Sunday, November 11, 2007
Primary Program Blues!
So today was our wards Primary program. This is Ethan's first year in primary and so I was very excited for this day. All the long hard tiring days of mothering are validated when you see your little boy stand up on the stand singing at the top of his lungs in a tune very different from the one being played by the piano and as you hear his sweet little memorized part about Faith. But unfortunately I didn't get that experience today. Ethan WOULD NOT go up on the stand and rolled up into a little ball on the pew when we tried to take his hand and walk him up there. He cried loud and I mean LOUD, " Momma I can't I can't. I will never do it not even when I am older. I don't want the blue cupcakes with blue frosting and blue sprinkles...I don't care if you get me a prize...no, no, no Momma I don't want to have a special treat. I can't..." It went on and on until I am sure half the ward heard, and I finally just let him sit it out.

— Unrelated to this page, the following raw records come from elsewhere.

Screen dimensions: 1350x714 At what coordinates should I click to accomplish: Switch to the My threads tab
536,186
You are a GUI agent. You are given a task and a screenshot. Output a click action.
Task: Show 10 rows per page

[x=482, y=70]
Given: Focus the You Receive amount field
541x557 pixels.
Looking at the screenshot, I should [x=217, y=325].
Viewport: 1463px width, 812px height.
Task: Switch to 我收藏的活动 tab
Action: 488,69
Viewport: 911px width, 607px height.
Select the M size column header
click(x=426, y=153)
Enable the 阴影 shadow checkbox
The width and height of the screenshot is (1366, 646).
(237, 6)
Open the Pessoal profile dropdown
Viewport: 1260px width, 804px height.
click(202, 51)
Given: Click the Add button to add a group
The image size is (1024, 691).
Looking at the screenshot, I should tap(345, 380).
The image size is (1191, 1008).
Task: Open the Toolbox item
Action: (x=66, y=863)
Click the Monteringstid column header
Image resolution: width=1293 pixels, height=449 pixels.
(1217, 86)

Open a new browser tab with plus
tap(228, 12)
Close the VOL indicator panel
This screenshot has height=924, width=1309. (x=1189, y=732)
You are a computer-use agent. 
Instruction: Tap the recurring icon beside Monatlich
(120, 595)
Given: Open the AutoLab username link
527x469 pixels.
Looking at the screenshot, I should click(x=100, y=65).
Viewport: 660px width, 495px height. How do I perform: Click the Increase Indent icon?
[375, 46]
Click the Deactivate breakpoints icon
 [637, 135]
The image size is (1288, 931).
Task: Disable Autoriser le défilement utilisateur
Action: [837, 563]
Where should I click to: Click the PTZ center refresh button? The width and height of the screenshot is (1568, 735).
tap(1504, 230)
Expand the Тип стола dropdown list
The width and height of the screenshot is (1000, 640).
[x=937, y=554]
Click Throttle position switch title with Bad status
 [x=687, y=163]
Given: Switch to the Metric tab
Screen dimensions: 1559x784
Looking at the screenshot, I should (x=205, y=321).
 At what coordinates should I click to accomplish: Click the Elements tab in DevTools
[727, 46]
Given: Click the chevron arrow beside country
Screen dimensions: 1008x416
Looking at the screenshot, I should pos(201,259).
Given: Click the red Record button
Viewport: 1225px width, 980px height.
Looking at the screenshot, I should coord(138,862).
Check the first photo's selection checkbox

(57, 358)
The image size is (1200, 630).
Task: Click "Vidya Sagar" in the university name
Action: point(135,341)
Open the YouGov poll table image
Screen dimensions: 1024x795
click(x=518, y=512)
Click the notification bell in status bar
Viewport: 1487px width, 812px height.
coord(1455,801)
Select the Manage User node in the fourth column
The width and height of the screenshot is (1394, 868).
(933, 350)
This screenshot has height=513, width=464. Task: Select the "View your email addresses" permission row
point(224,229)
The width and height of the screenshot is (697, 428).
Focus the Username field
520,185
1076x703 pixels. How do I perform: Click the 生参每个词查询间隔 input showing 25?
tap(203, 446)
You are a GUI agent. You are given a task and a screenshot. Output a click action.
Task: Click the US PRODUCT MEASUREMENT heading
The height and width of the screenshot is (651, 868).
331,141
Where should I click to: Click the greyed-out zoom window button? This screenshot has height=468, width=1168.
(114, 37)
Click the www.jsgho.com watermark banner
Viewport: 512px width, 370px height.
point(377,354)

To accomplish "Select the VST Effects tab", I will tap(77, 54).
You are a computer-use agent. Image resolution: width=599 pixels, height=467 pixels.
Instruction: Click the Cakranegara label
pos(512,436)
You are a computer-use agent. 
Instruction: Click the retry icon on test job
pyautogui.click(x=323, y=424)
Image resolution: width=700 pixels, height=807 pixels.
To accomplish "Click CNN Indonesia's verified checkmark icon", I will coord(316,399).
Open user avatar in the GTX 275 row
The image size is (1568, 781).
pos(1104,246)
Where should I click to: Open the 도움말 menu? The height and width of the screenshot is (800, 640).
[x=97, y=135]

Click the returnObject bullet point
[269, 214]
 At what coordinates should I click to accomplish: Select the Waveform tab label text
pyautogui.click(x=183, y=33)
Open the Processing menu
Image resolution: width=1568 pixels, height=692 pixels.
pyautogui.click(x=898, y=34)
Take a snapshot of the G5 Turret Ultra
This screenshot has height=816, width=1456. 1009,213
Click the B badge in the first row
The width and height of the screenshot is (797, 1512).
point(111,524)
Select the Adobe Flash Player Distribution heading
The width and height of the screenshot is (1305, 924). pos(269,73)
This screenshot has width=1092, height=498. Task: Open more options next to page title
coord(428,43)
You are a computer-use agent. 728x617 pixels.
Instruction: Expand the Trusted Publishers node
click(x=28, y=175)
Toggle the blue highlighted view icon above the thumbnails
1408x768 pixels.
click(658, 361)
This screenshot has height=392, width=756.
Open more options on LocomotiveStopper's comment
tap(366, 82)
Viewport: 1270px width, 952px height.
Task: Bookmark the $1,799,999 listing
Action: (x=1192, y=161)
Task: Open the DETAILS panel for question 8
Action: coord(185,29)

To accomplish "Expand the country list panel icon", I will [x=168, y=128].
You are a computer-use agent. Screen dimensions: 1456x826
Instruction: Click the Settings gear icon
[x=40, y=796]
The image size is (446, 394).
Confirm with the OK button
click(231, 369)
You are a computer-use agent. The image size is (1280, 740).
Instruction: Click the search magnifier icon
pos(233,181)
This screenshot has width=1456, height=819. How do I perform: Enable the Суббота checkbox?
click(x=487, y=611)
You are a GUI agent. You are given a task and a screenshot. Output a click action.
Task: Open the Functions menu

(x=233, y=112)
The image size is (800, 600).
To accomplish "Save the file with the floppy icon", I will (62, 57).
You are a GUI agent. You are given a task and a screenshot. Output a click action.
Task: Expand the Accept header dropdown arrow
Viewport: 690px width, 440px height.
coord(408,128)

Ethan is my first and so I always feel like he is my science experiment. I never know if I am doing it right, what is normal, and it usually takes me a few tries at something IE: potty training him, before I fell like I am getting it right. So I am not sure if this is normal. I mean, all the other Sunbeams ran up and you couldn't keep their little hands off the microphone. Is this normal or I am raising a future hermit. Advice would be great!